## Given problem
Revise these lines by replacing every "icon" with "button" and changing nothing else. Leave the pictures out of your answer.
======
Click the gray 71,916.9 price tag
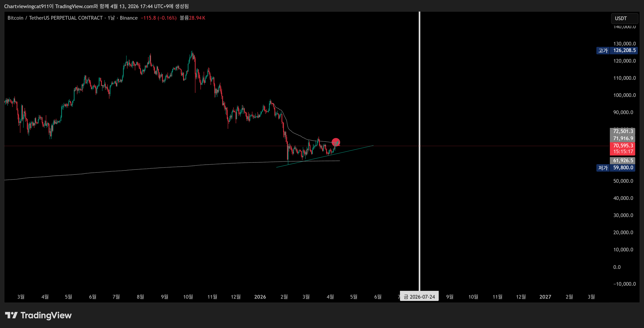[x=623, y=139]
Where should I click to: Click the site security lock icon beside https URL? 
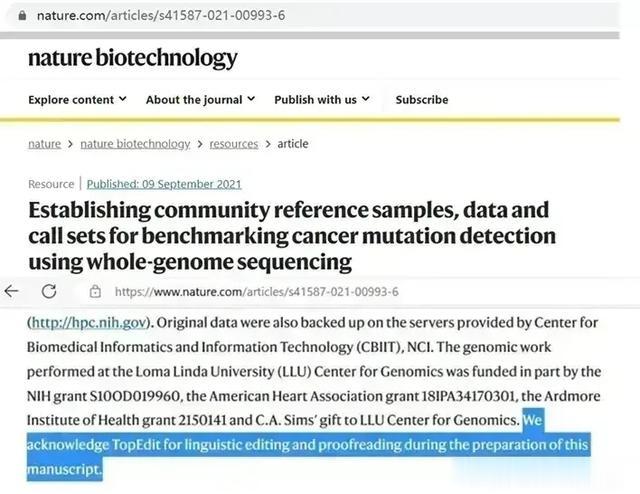click(x=95, y=292)
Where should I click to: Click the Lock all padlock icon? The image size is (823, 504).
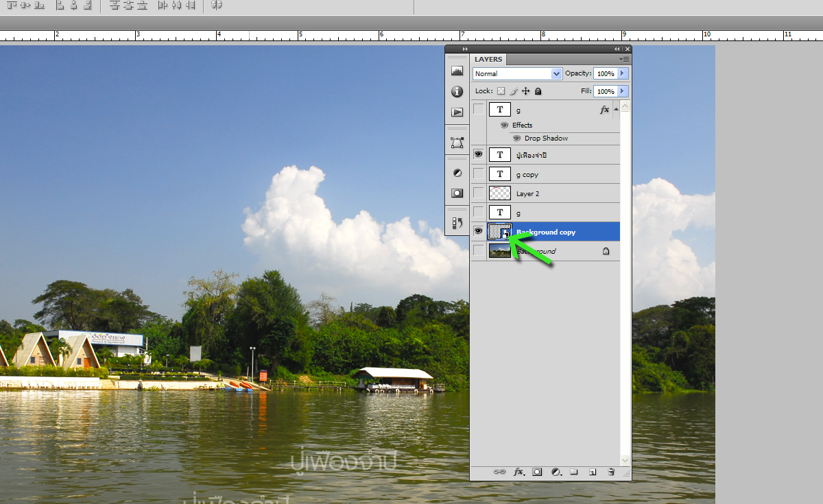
======
## Response to this task
Click the gray 71,916.9 price tag
[x=623, y=139]
Where should I click to: Click the site security lock button beside https URL? 
click(x=95, y=292)
Where should I click to: Click the Lock all padlock button? The image size is (823, 504).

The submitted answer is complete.